(Pointing records for text and elements)
#####
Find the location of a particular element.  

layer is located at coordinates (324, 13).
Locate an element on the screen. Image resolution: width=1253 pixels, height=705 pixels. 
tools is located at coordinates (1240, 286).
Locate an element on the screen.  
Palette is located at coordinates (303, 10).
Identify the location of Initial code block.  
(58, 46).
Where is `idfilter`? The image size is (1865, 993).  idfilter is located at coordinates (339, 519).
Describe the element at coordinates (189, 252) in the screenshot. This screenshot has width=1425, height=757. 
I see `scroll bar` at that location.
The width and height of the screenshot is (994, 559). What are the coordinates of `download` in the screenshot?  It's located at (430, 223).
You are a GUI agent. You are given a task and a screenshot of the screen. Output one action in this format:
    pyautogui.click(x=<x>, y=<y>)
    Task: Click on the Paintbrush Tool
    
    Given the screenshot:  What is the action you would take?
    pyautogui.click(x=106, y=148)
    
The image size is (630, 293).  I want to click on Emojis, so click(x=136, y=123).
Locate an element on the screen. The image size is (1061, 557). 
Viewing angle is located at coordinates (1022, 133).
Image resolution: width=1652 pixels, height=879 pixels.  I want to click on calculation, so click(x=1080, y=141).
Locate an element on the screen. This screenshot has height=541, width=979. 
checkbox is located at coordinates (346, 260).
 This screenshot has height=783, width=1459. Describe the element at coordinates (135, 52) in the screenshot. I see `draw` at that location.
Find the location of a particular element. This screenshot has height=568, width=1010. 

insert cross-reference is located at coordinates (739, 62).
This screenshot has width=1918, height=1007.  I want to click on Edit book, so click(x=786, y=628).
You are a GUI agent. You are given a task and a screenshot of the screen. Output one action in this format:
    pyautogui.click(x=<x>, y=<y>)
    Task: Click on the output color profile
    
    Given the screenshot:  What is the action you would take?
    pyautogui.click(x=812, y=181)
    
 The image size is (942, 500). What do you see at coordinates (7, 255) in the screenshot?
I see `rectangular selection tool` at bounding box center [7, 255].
#####
Your task
Copy out the lines of the listing above, starting at the line that contains "Describe the element at coordinates (189, 252)" and ending at the line that contains "The width and". Include both of those lines.

Exercise output
Describe the element at coordinates (189, 252) in the screenshot. This screenshot has width=1425, height=757. 
I see `scroll bar` at that location.
The width and height of the screenshot is (994, 559). What are the coordinates of `download` in the screenshot?  It's located at (430, 223).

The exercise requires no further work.